Look up an ASCII table (use the back of your text or this table) to see what these values represent when interpreted as characters rather than numbers.
Then use the LD instruction to load these two values into registers R3 and R4 respectively. Run the program, and inspect those registers to make sure it did what you expected.
Exercise 2: Indirect memory addressing mode (LDI and STI)
Sometimes, the data we need is located in some remote region of memory.
Copy the program from exercise 1 into your lab-02_ex2.asm file and replace the data stored at DEC_65 and HEX_41 with two far away addresses such as x4000 and x4001 respectively, and rename the labels to DEC_65_PTR and HEX_41_PTR (because your labels are now pointers to remote data).
You can load the data into the new locations by putting the following code at the end of your current data block, after the HALT instruction, and before the .END pseudo-op:
;; Remote data
.orig x4000 NEW_DEC_65 .FILL #65
NEW_HEX_41 .FILL x41
But now we have a problem!
As we have already seen, the LC-3 Direct memory addressing mode (LD, ST instructions) only works with labels that are within +/- #256 memory locations of the instruction (see here for full details) – so our new data locations are too far away from the code to be accessed with LD and ST, even though we have provided new labels for them.
Try using the LD instruction with these new labels and see what happens!
But never fear – the indirect and relative addressing modes will come to the rescue!
Replace the LD instruction with one using LDI to load the data into R3 and R4
(Hint: use the _PTR labels, not the NEW_ ones – in fact you can now remove those, they are of no use!)
Next, add code to increment the values in R3 and R4 by 1.
(What ascii characters do they correspond to now?)
Finally, store the incremented values back into addresses x4000 and x4001 using STI. Again, inspect the registers to make sure it worked as expected!
Exercise 3: Relative memory addressing mode (LDR and STR)
Use your lab02_ex3.asm file
Start with the same setup as in exercise 02: You have two labeled locations (“pointers”), which contain two “remote” memory addresses; your actual data is stored at those remote addresses.
Directly load (LD) the values of the pointers (i.e. the actual remote memory addresses) into R5 and R6 respectively.
Now, use the relative memory addressing mode (LDR) to load the remote data into R3 and R4, using R5 and R6 as "Base Registers" - i.e. the registers that hold the memory pointers.

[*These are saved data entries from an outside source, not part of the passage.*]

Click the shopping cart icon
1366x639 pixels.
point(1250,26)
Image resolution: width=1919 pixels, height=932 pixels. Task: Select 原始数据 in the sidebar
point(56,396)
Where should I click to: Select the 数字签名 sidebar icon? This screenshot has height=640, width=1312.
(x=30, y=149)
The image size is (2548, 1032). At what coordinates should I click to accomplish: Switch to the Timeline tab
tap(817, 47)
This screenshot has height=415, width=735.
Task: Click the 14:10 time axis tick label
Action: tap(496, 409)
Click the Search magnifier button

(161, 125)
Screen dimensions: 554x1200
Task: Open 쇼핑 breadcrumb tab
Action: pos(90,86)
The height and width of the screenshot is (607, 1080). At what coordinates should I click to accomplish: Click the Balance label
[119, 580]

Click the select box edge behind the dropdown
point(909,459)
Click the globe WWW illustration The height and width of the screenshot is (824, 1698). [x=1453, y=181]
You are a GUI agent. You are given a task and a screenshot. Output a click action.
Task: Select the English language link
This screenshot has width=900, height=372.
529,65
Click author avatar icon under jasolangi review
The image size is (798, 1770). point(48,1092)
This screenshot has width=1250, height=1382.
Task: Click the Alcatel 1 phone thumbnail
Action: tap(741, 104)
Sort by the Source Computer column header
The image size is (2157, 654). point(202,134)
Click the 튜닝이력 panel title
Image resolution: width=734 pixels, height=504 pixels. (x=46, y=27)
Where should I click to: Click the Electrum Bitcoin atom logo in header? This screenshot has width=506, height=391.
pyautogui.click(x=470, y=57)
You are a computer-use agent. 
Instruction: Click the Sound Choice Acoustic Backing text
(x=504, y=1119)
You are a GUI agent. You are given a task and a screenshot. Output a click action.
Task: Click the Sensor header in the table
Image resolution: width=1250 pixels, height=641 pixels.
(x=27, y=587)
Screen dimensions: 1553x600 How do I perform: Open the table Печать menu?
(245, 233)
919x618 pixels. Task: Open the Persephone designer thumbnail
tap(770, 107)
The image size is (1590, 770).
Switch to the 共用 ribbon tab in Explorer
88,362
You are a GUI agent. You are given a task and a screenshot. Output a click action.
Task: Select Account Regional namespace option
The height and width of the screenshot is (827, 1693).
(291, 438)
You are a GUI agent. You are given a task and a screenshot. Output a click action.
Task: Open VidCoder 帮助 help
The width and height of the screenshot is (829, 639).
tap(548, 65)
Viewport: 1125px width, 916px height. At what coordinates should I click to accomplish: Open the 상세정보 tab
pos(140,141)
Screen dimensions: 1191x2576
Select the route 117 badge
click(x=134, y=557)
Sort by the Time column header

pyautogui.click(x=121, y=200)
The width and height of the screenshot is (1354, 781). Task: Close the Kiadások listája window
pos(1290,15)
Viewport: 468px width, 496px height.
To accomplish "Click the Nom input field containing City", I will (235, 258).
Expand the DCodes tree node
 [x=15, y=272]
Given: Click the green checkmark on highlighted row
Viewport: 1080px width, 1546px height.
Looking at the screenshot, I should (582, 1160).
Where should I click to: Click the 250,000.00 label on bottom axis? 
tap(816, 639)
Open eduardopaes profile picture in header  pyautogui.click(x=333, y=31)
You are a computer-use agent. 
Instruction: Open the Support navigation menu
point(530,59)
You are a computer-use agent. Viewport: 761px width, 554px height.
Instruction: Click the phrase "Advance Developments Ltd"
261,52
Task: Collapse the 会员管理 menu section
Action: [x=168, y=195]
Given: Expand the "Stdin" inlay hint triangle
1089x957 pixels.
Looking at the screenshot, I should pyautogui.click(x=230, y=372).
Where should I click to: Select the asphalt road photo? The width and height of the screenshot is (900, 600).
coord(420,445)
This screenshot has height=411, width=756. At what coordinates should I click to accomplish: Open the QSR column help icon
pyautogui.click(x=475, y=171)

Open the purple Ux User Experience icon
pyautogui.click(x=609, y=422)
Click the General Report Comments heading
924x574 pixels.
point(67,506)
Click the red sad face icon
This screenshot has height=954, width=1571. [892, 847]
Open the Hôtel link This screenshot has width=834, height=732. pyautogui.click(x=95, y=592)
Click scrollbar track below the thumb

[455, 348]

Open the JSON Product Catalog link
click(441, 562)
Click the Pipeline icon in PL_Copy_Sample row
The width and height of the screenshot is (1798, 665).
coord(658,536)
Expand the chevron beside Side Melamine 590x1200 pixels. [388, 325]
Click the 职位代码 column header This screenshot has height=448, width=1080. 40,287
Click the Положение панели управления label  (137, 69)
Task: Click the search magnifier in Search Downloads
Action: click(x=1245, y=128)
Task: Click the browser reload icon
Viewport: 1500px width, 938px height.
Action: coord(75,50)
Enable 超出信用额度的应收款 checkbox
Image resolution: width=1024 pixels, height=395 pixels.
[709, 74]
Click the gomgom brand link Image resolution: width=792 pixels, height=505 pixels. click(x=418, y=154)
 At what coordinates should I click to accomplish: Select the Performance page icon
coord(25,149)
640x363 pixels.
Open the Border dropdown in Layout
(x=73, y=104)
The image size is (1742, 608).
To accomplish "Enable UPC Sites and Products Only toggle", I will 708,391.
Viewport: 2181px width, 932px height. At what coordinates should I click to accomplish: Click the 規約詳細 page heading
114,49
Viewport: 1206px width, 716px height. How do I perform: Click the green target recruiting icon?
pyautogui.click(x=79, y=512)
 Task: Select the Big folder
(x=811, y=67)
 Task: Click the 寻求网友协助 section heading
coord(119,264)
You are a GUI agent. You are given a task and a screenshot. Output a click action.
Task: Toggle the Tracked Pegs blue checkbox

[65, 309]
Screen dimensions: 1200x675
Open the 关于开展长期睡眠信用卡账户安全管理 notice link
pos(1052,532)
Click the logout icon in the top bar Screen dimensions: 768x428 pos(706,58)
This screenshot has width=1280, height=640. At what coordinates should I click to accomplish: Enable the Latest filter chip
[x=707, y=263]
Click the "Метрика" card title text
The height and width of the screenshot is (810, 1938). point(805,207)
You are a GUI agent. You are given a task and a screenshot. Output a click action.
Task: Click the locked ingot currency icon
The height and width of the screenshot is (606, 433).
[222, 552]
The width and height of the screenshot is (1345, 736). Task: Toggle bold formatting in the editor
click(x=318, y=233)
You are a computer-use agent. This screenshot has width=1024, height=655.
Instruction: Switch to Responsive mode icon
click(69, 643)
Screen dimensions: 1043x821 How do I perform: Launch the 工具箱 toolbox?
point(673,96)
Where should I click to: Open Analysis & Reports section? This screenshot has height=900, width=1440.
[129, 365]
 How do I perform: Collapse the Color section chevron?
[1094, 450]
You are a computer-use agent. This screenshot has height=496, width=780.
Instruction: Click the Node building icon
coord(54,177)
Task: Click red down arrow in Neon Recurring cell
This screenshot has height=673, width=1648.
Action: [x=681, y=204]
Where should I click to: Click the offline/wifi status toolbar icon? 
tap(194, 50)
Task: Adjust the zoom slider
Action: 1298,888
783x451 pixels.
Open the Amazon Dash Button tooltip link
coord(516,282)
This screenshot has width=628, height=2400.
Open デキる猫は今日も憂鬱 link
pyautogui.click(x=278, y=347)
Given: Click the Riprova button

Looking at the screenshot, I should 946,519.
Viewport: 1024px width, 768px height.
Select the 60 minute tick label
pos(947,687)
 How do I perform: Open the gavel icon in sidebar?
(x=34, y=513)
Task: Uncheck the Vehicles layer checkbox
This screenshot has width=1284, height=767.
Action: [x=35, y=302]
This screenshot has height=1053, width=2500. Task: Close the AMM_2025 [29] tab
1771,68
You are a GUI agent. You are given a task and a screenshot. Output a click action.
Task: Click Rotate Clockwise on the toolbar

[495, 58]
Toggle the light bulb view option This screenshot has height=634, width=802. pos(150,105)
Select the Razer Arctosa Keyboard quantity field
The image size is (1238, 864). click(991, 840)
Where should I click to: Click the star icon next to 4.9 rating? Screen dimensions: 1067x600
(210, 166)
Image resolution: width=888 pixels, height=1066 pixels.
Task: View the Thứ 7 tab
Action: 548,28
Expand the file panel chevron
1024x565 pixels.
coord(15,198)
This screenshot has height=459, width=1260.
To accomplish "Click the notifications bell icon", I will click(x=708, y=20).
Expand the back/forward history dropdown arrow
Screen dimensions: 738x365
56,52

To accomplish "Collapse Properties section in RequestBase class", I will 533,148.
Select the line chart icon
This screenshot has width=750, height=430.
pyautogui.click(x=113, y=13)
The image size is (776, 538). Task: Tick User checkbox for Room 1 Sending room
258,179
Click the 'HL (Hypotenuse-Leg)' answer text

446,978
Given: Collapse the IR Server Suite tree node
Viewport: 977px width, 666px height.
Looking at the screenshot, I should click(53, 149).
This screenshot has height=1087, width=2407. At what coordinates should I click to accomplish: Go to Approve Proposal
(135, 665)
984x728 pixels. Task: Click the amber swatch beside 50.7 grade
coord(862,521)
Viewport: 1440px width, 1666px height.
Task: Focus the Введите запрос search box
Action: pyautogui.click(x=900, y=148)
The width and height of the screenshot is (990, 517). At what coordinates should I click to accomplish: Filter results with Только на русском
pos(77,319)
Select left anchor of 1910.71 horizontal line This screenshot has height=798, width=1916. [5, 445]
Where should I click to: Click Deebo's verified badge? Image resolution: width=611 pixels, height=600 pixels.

Perform the same manipulation as in exercise 02 – i.e. increment the values in R3 & R4, then store those incremented values back into x4000 and x4001, this time using STR (inspect your registers to confirm, as always).
SUCCESS!!
You have now used the two memory addressing modes indirect (LDI, STI) and relative (LDR, STR) to accomplish exactly the same goal – each uses indirection (“pointers”) to access memory locations that were too far away to be reached by LD:
The Indirect memory addressing mode uses a label (aliased memory location) as a pointer.
The Relative memory addressing mode uses a register containing a memory address as a pointer.
(The downside of both is that they require one more memory read than direct addressing).
Exercise 4: Loops
Use the conditional branch instruction (BR) to construct a counter-controlled loop (the same control structure you learned in lab 1 and assn 1)
Hard-code (i.e. use .FILL) local data values x61 and x1A, and load them into R0 and R1 respectively. Inside a loop, output to console the contents of R0 (Trap x21, or OUT), then immediately increment R0 by 1.
Use R1 as the loop counter by decrementing it by 1 each iteration, just as you did in lab 1 – i.e. the loop should be executed exactly x1A times.
Think carefully about how and when to terminate the loop: do you use BRn or BRnz or BRz or BRzp or ??
What does this loop do? Can you figure it out before you run it?